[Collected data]
+++

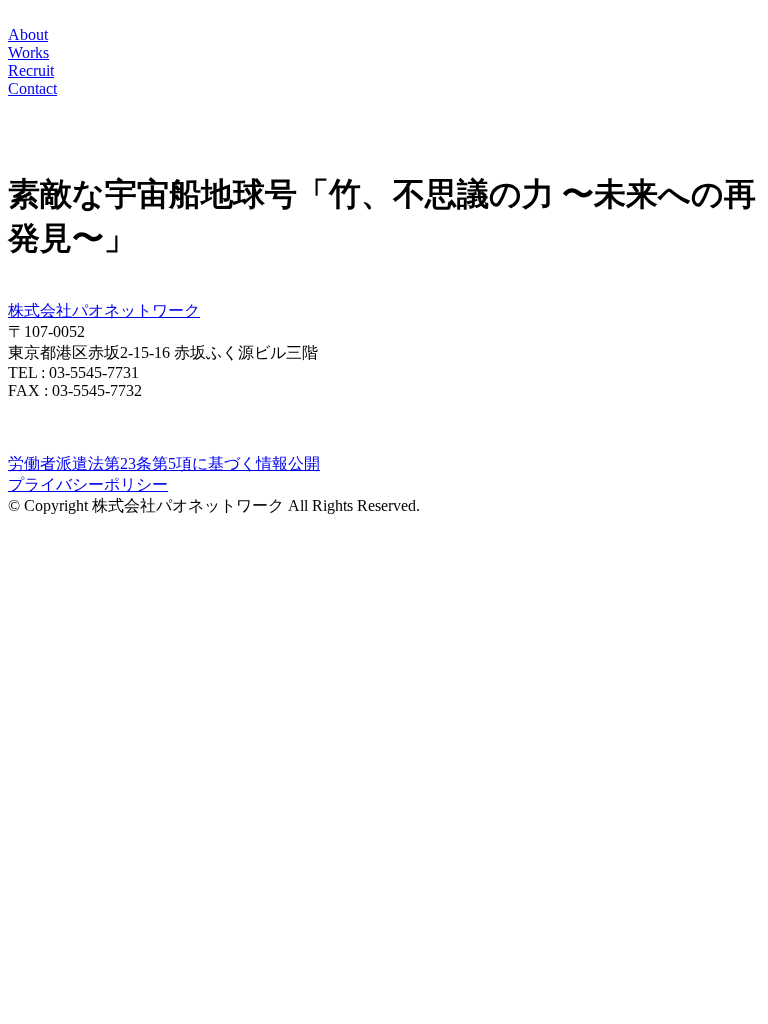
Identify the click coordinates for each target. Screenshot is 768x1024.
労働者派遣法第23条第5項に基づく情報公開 (164, 463)
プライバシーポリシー (88, 484)
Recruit (31, 70)
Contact (32, 88)
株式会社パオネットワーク (104, 310)
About (28, 34)
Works (28, 52)
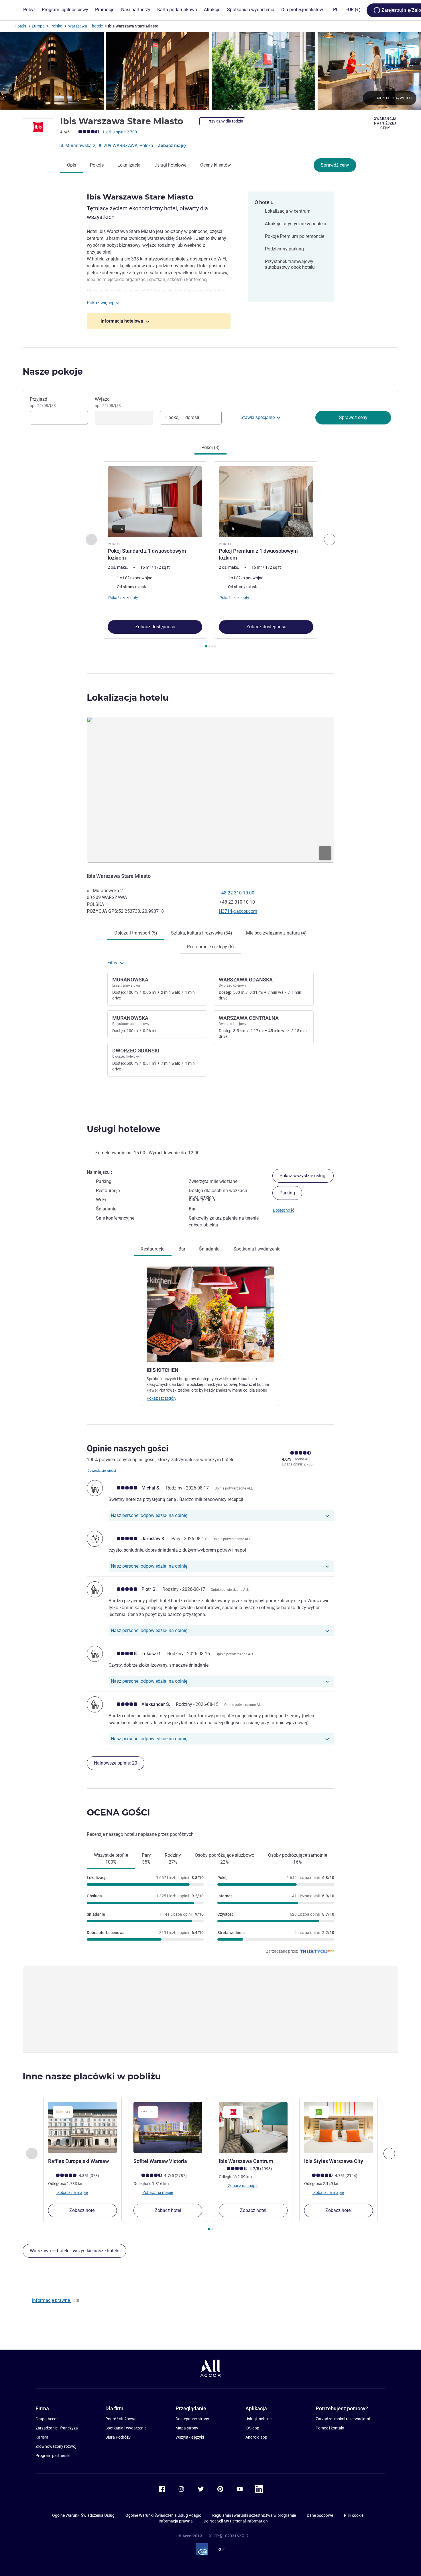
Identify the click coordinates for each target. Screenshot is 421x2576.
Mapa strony (187, 2428)
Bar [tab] (181, 1249)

+++

_Try it:_ Skipping the pictures, transcribe each line above exactly as it appears.

_Output for this exercise:_
Identify the click coordinates for each target. Screenshot is 768x1024.
労働者派遣法第23条第5項に基づく情報公開 (164, 463)
プライバシーポリシー (88, 484)
Recruit (31, 70)
Contact (32, 88)
株式会社パオネットワーク (104, 310)
About (28, 34)
Works (28, 52)
Identify the click coordinates for each target. Screenshot is 421x2576.
Mapa strony (187, 2428)
Bar [tab] (181, 1249)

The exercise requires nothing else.